This. Taking away everyone's privacy because somebody might use privacy to break the law is dumb. You want to bust drug dealers? Bust them for selling drugs.
- We have driver's licenses, passports and all manner of ID's
- The IRS can audit banking records to ensure there's no tax fraud, sans warrant.
- You can be filmed and photographed in public places for security purposes
The list goes on, and the argument will be that new technologies require new compromises. Yours is hardly a constructive (or even correct) approach to the problem, because it (a) dismisses valid concerns and (b) implies a warped interpretation of privacy law. There is no absolute right to privacy; there cannot be!
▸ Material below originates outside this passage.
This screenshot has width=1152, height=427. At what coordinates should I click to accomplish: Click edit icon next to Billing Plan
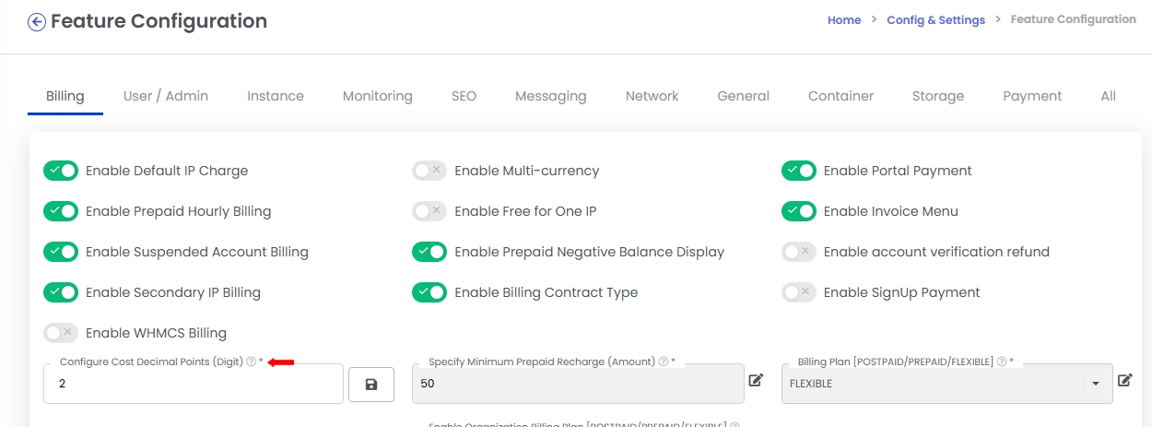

That said, we're largely in agreement -- restricting privacy is probably the wrong approach in this particular case, but I think the counter argument should instead be made as I previously described, rather than by a knee-jerk opposition to restricted privacy.
Cash transactions carry substantial risk: both parties must be physically present in some place to make the deal. They can be tailed, the meeting place can be under surveillance, they can be raided, they can murder each other and run, etc. It's also impractical to deal with large amounts of cash due to the risk of robbery/theft (including civil forfeiture), and legitimate entities won't take suitcases full of cash for large purchases. Infiltrating and exfiltrating large amounts of money from the legitimate banking system is also very likely to leave traces that can be understood by sufficiently skilled/motivated forensic accountants.
Whereas flipping some bytes in the firehose of cryptographically secure bytes already coming in and out of every home is undetectable and basically risk-free.
Some much more concrete human rights are ensured through taxation: food, shelter, water, health care, police, education, national defense, etc. If you make taxation effectively optional by running a perfect, free money-laundering system, some of them may have to go.
Doing a significant volume of cash transactions with any financial institution also causes it to send a Suspicious Activity Report  to the federal government, which greatly increases your chance of being selected for an audit.
It's true that you don't need records to explain your personal spending, but you will need to produce records justifying any deductions/benefits claimed, and if your lifestyle appears to be large for your reported taxable income, you'll need to account for that too. Recently the IRS has started using public social media posts indicating lavish spending against people who are only paying taxes on meagre incomes.
Laundromats are actually classic tax fraud vehicles. There was an article on HN recently about how the government will pull their water/electric bills to see if the volume of business they claim their doing is in line with their actual resource usage.